> **Given problem a**: Arrange the rows, starting at the line that has "Click the blue verified checkmark badge" and continuing through the end of the rows, as a JSON list of strings, one per line, with blank lines dropped. Leave the pictures out of the answer.

---------- Provided passage ----------

Perturbed Attention Guidance (PAG)
On this page

Perturbed Attention Guidance (PAG)


Introduction


Perturbed Attention Guidance (PAG) is an advanced technique used in diffusion models to enhance image quality and structural coherence. Unlike other enhancement methods that require additional training or model modifications, PAG works by cleverly manipulating the sampling process itself, making it both efficient and relatively easy to implement.

What is Perturbed Attention Guidance?


Perturbed Attention Guidance improves sample quality by guiding the diffusion process using self-attention mechanisms. It works by creating intermediate samples with degraded structure (by replacing self-attention maps with identity matrices) and then steering the generation away from these degraded samples. This enhances structural coherence without requiring additional training or modules.

Mathematical Foundation


Mathematically, PAG applies a guidance signal proportional to the difference between normal denoising and perturbed denoising:

$$ \epsilon_\text{PAG}(\mathbf{x}_t, c, t) = \epsilon_\theta(\mathbf{x}_t, c, t) + s \cdot [\epsilon_\theta(\mathbf{x}_t, c, t) - \epsilon_\theta^\text{perturbed}(\mathbf{x}_t, c, t)] $$

Where:

  • $\epsilon_\theta(\mathbf{x}_t, c, t)$ is the standard denoising prediction
  • $\epsilon_\theta^\text{perturbed}(\mathbf{x}_t, c, t)$ is the denoising prediction with perturbed attention maps
  • $s$ is the PAG scale that controls guidance strength

The perturbation replaces key attention maps with identity matrices:

$$ \text{Att}^\text{perturbed}(Q, K, V) = V $$

Instead of the normal attention calculation:

$$ \text{Att}(Q, K, V) = \text{softmax}\left(\frac{QK^T}{\sqrt{d}}\right)V $$

How It Works


  1. Normal Denoising Process: The model computes a standard denoising prediction.
  2. Perturbed Denoising: The model computes a second prediction with perturbed attention maps.

----------

> **Given problem b**: Based on the page about Perturbed Attention Guidance, does each statement agree with it? Answer yes or no, and quote the words that decide it: (i) PAG needs additional training to work; (ii) the perturbation swaps key attention maps for identity matrices; (iii) PAG steers generation toward the degraded samples.

---------- Dataset records ----------

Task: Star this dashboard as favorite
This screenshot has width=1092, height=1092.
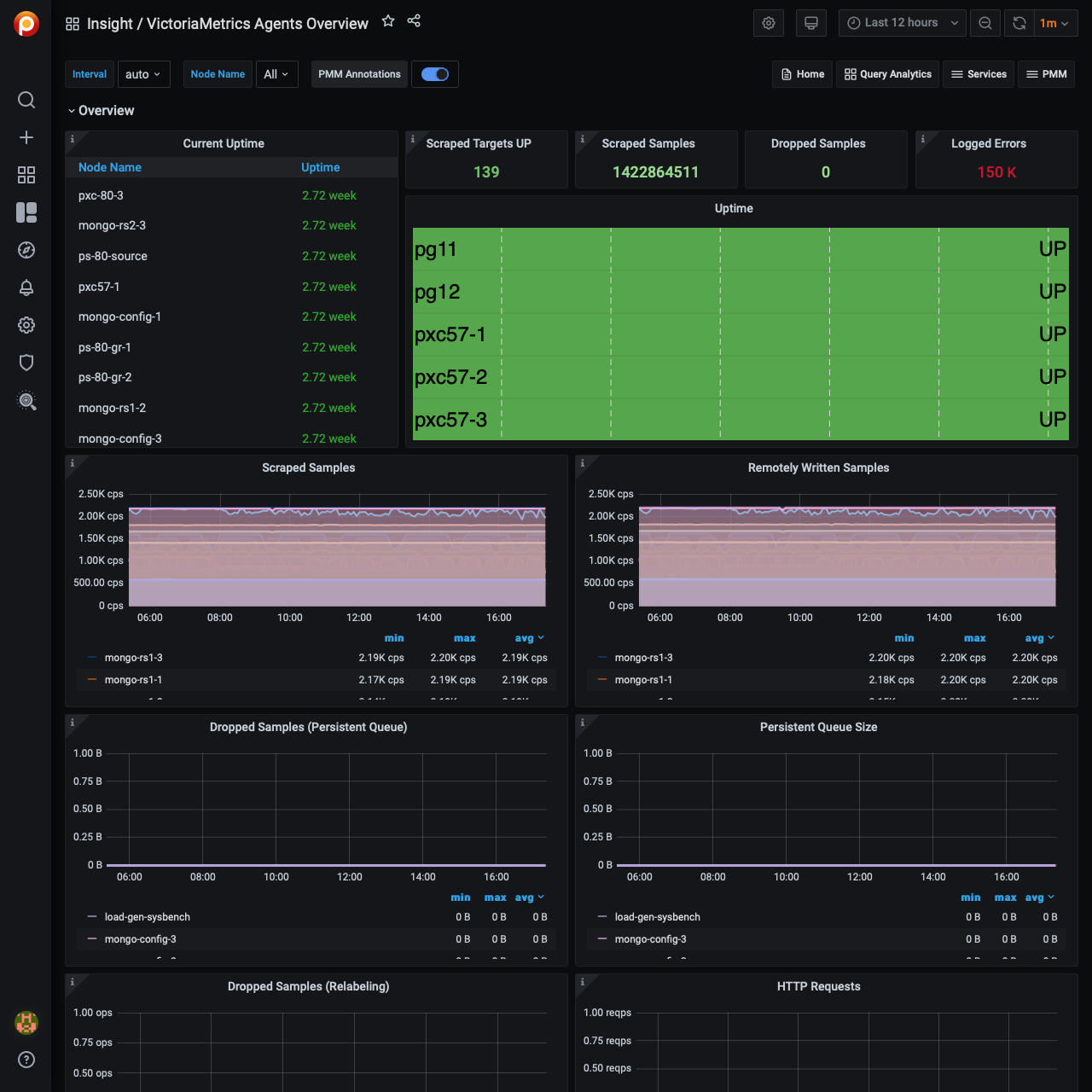Action: [388, 21]
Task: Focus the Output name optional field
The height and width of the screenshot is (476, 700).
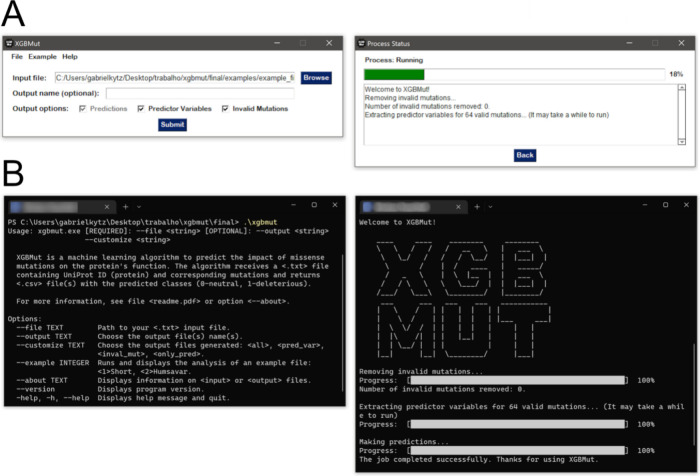Action: (x=200, y=93)
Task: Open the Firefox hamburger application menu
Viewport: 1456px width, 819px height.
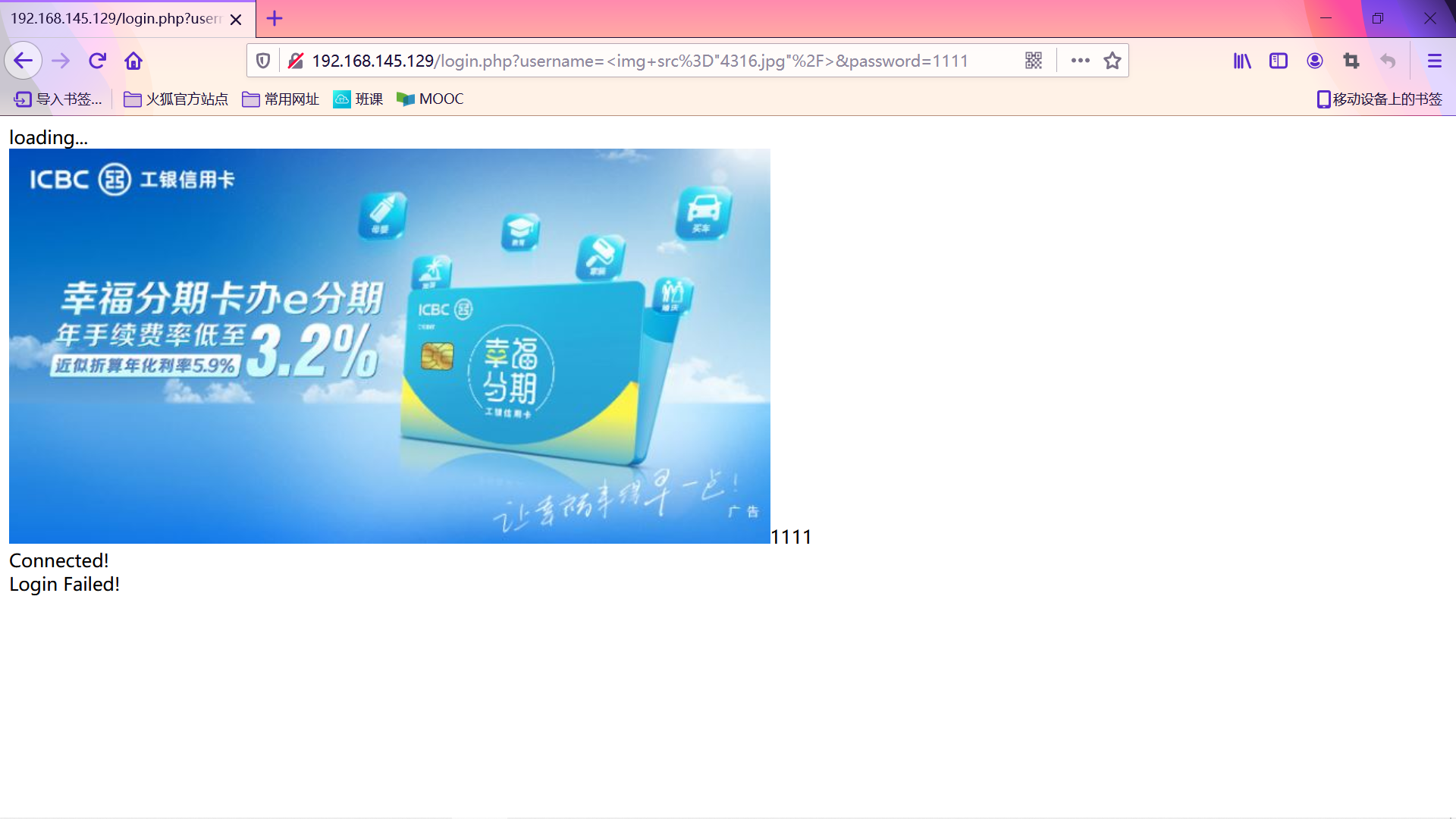Action: 1434,61

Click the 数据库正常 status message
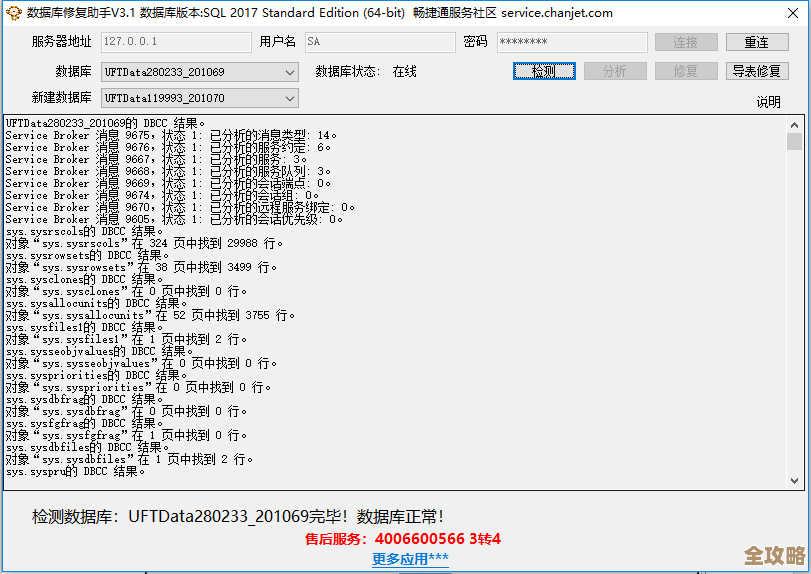click(237, 517)
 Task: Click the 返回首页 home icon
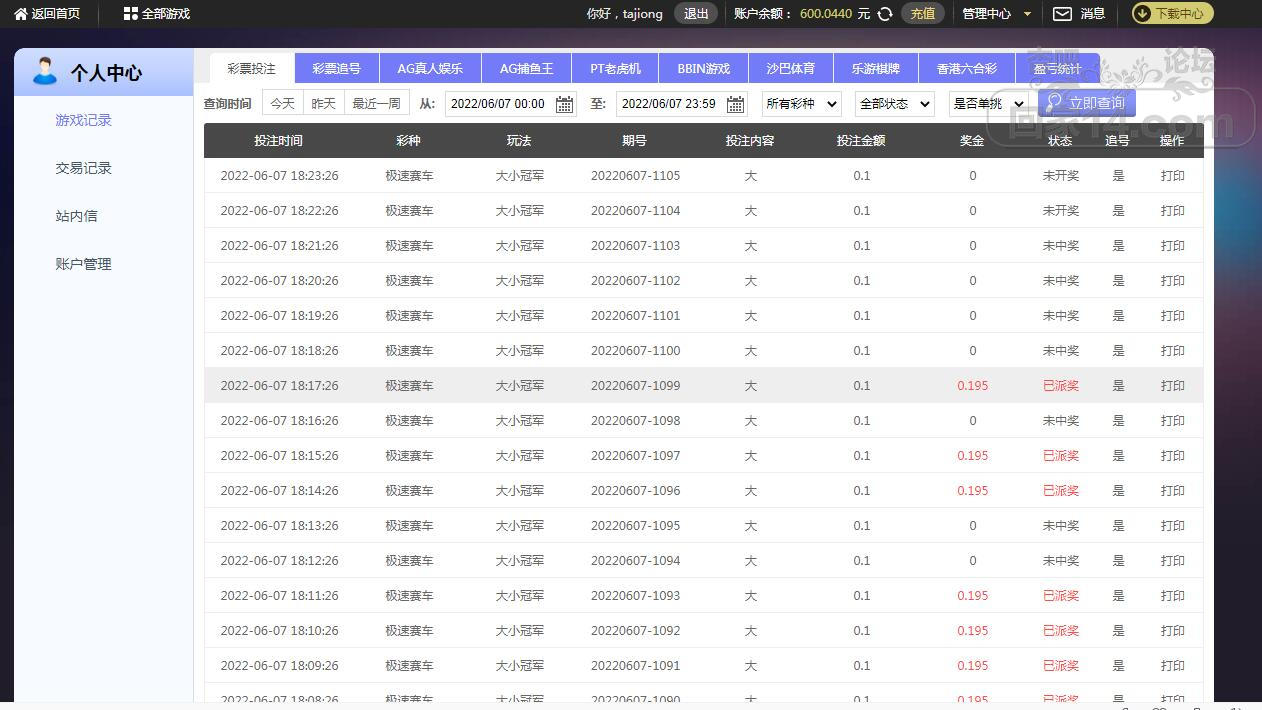pyautogui.click(x=22, y=14)
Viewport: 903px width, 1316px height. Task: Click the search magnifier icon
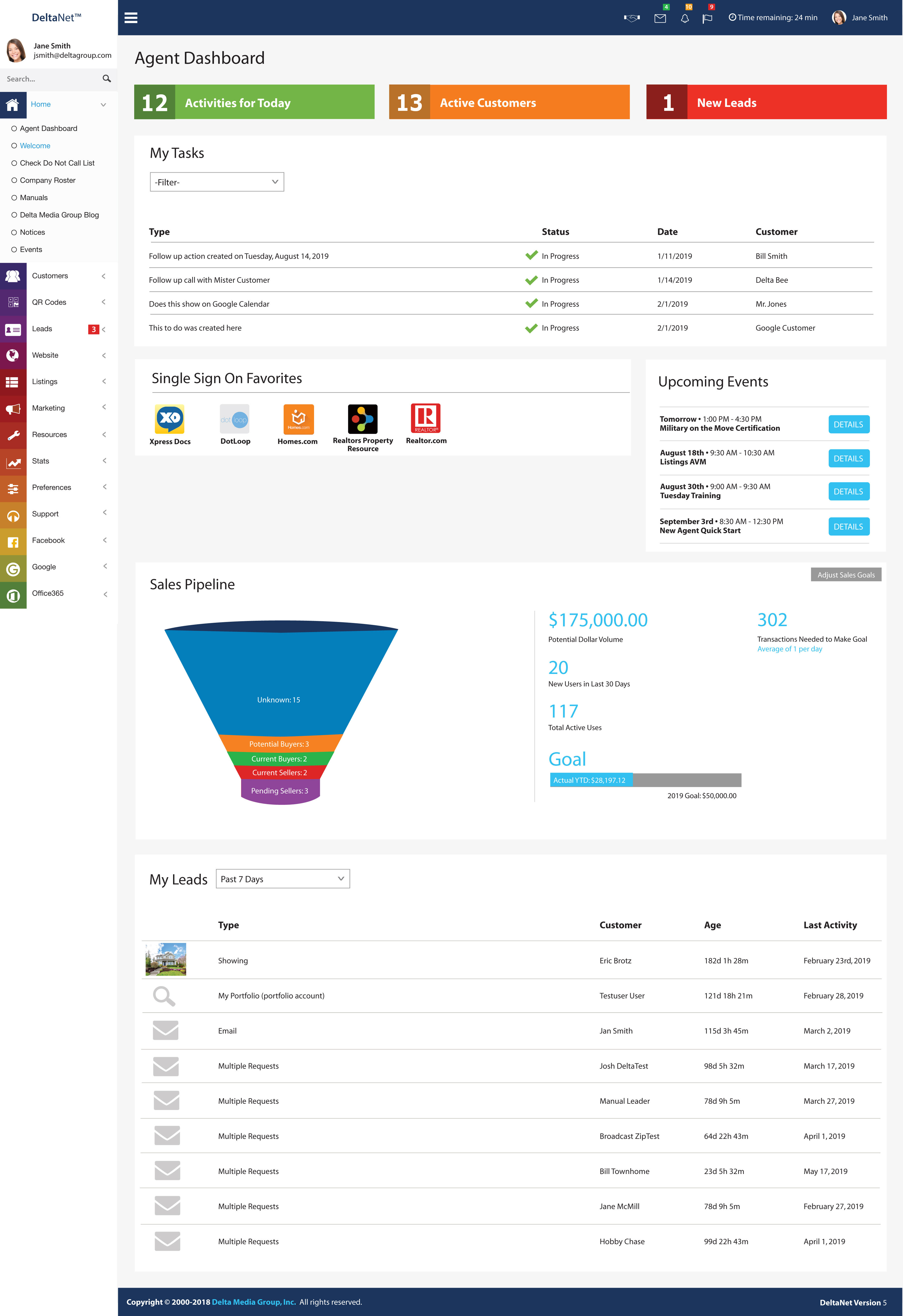tap(106, 79)
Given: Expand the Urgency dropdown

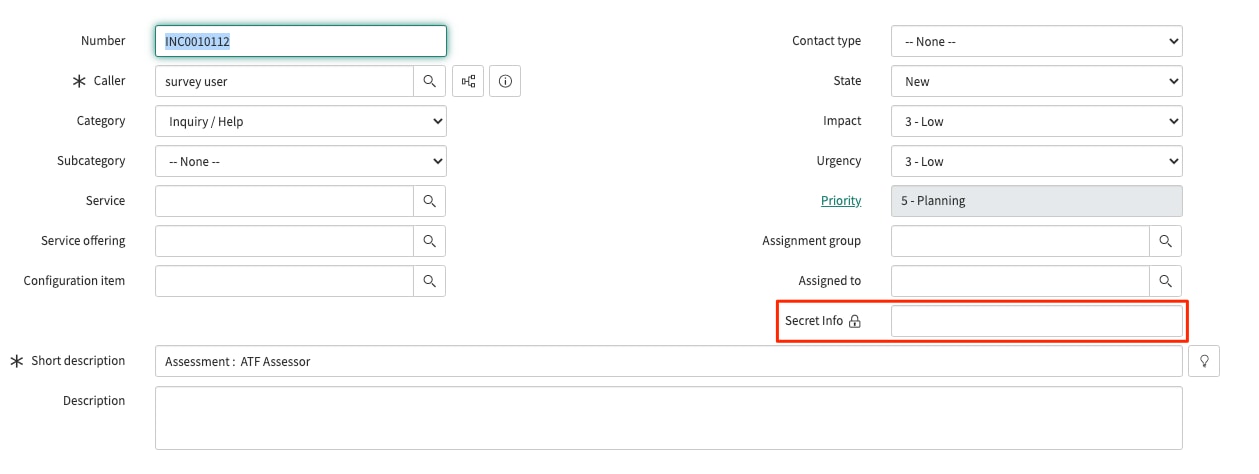Looking at the screenshot, I should pos(1037,161).
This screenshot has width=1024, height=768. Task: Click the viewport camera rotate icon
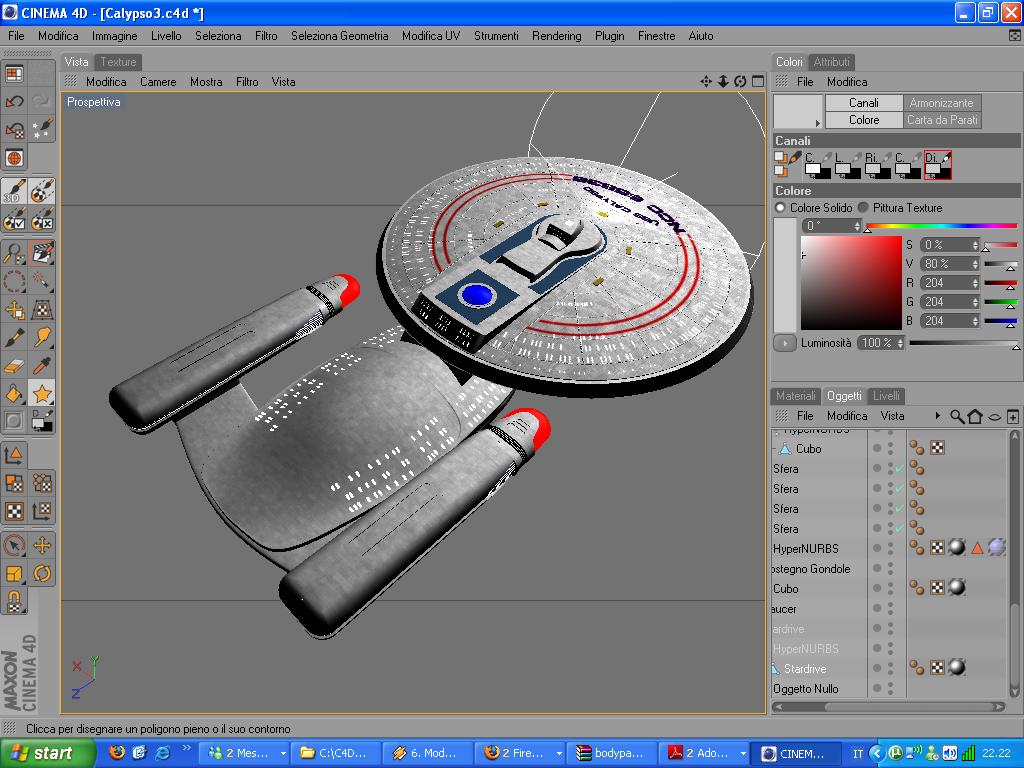[740, 82]
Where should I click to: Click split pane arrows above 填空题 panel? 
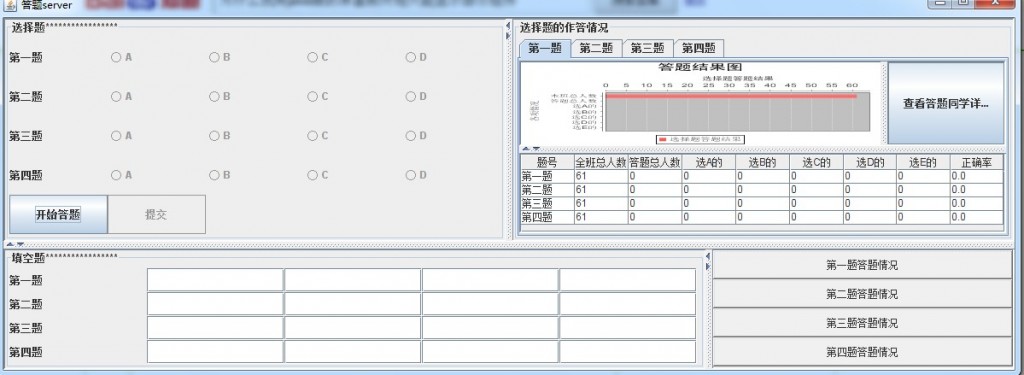coord(15,244)
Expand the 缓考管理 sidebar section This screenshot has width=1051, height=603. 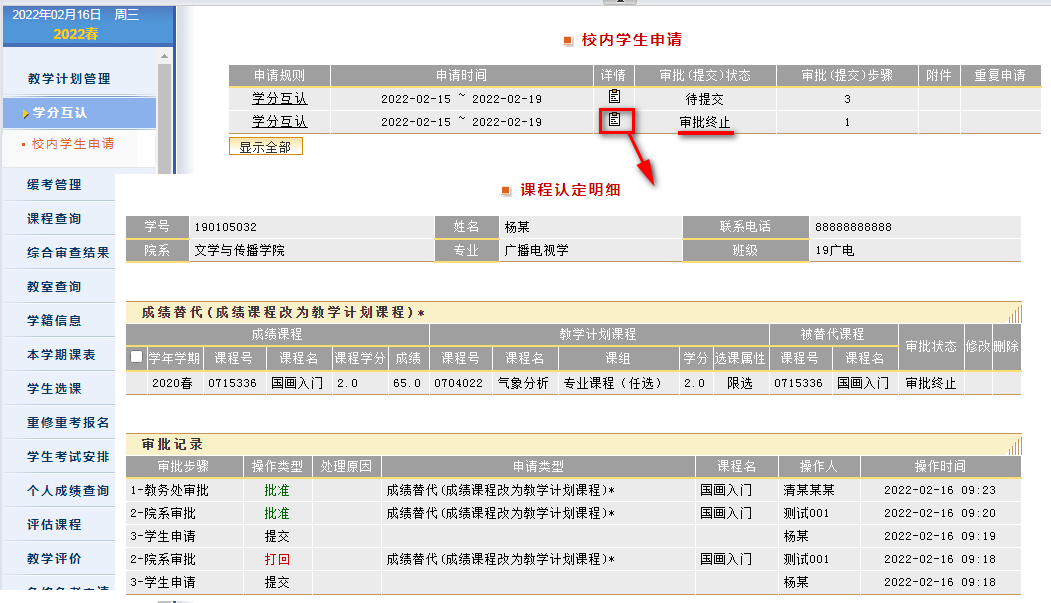[x=54, y=185]
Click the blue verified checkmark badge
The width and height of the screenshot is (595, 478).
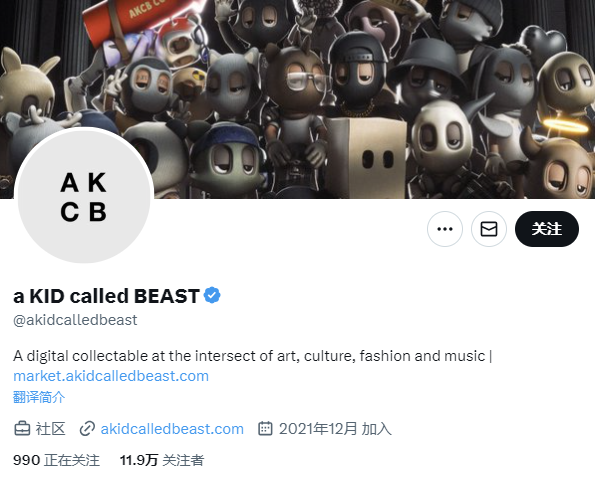click(212, 296)
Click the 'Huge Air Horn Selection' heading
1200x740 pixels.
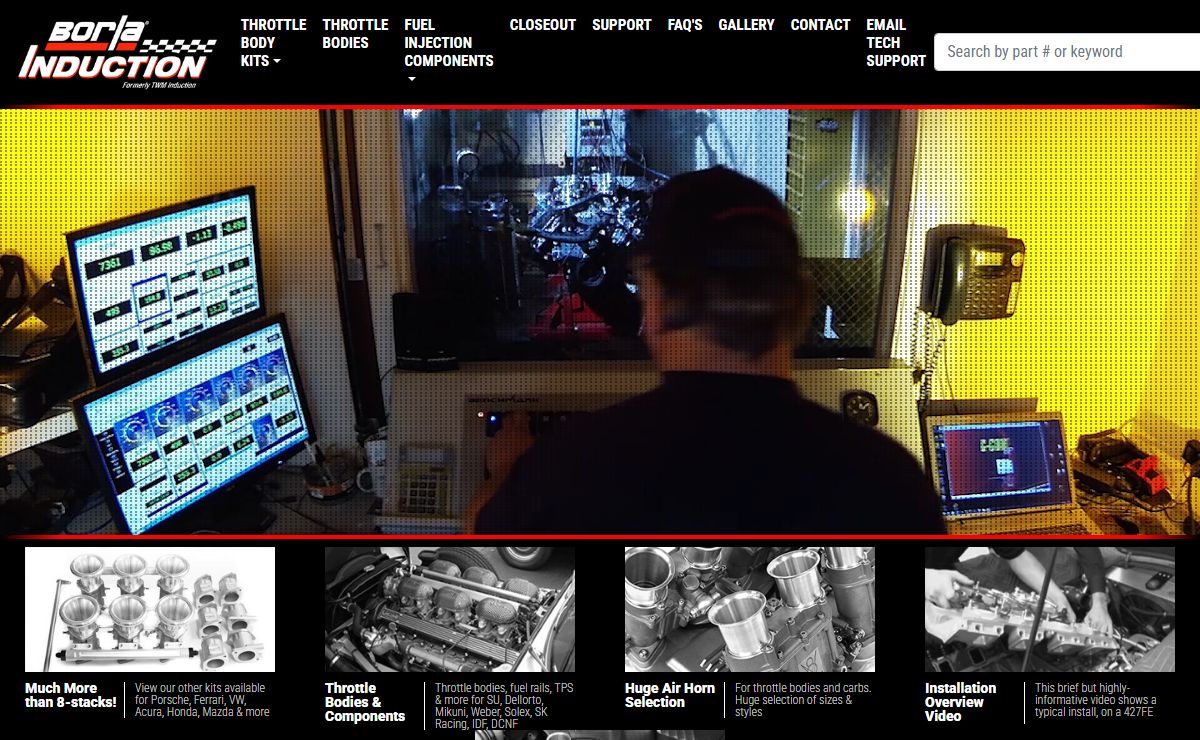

----------

> **Correct output a**:
[
  "Click the blue verified checkmark badge",
  "The width and height of the screenshot is (595, 478).",
  "click(212, 296)",
  "Click the 'Huge Air Horn Selection' heading",
  "1200x740 pixels."
]

> **Correct output b**:
(i) No: "without requiring additional training or modules."
(ii) Yes: "The perturbation replaces key attention maps with identity matrices"
(iii) No: "steering the generation away from these degraded samples."